One of the–I think–most overlooked and underappreciated resources when doing German-American genealogy, or genealogy in general, are newspaper obituaries. Especially when the obituaries are printed in the newspapers of smaller towns in rural areas, they can contain a cache of golden information.
Some of the most important pieces of information a newspaper obituary might offer are: birth place, birth date, maiden name, parents’ names, date and place of immigration, earlier residences and migrations, marriage date, marriage place, names of current (and sometimes previous) spouses, date and place of naturalization, employers, church membership, death date, death place, cause of death, funeral home in charge of arrangements, burial place, names (and maybe even death dates) of family members who preceded them in death, names and residences of people who came to attend the funeral from a long way away (which can give great clues on finding long lost branches of cousins), and names, spouses, and residences of family members who survived them.
Always check the two issues of their town newspaper printed after they died. If an edition of the newspaper was printed on the exact day of their death, check that one too, because sometimes the newspaper was able to report it on the same day that it happened.
Older, rural newspapers were not necessarily as organized and compartmentalized as today’s newspapers are, so even if your ancestor’s obituary doesn’t appear on the same page as the other obituaries, read the whole paper. Their obituary might have made front page news, or it might be hidden in the “local news” or “neighborhood gossip” section.

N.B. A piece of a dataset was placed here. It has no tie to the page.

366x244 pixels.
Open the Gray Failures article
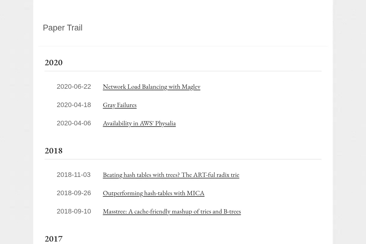pos(120,105)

There are many great websites (almost all of which require paying subscriptions, of course) that have digitized millions of newspapers, such as Newspapers.com, NewspaperArchive.com, and GenealogyBank.com. (As a professional genealogist, I have subscriptions to all three and rely heavily on them.) News.Google.com/newspapers also has a collection of free digitized newspapers that can come in handy for a researcher, although they are mostly from large cities. There are also smaller, more specialized websites (often hosted by local universities or historical societies) that offer free access to digitized local area newspapers (such as NYheritage.org/newspapers for New York papers, or the Florida Digital Newspaper Library, just to name two).

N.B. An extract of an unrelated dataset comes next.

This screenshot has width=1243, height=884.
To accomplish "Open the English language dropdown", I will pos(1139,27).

When searching online newspaper databases for obituaries, keep in mind that your ancestor’s name may have been misspelled. Also, online newspaper databases often use a program that looks at the image and tries to recreate a pure text version of the print. These newspaper images are sometimes faded or blotchy, so the text transcription of the newspaper is probably riddled with errors. When searching for your ancestor’s obituary on an online newspaper website, try as many different spelling variations of their name as you can. Especially if they were an immigrant, try spelling their name phonetically. Also, if you know where your ancestor was buried, you can try searching for mentions in the newspaper of the cemetery where they were buried. Try other combinations of words you think might be in their obituary (“funeral,” “burial,” “died,” “death,” “survived,” “interred,” “cemetery,” etc.). Don’t rely entirely on web searches. If you think you know the issue of the newspaper where the obituary might have appeared, try pulling up the actual image of the newspaper and reading it line for line yourself.
Far from all of the newspapers in the country have been digitized, so just because you can’t find a town newspaper online, it doesn’t mean you can’t get ahold of it. You may need to contact your state’s historical society library, or use Google to hunt for a large university library in your state, because these institutions often have newspaper on microfilm. You might then be able to make a trip to your state historical society library or university library and view old issues of these newspapers on microfilm, or you might be able to go to your local town library and request an interlibrary loan of those microfilms. In certain cases, newspapers may have been neither digitized nor microfilmed, but the local library in the town where the newspaper was printed may store old physical copies of the newspaper, so try contacting them as well.
Try searching all of the different newspapers in the area, because often, multiple newspapers in the same town printed different obituaries for the same person, each obituary with unique information. If you don’t have luck finding a newspaper obituary for your ancestor in the town where they died, look up the town on Google Maps, find nearby towns, and search for newspaper obituaries for your ancestor in those nearby towns as well. Towns sometimes printed obituaries for deceased individuals from other nearby towns.
My last point of advice is to realize that newspapers were not the only ones who printed obituaries. You might be able to find an obituary that wasn’t in a newspaper. Contact the funeral home that handled your ancestor’s funeral arrangements–they might have stored an obituary for your ancestor. Contact relatives who might have attended this ancestor’s funeral–they might have kept a funeral pamphlet, which could have had an obituary printed on it. Find out what religious denomination your ancestor was a member of and contact that institution–many churches and religious denominations printed their own nation-wide newsletters and sometimes printed obituaries after the death of one of their church members.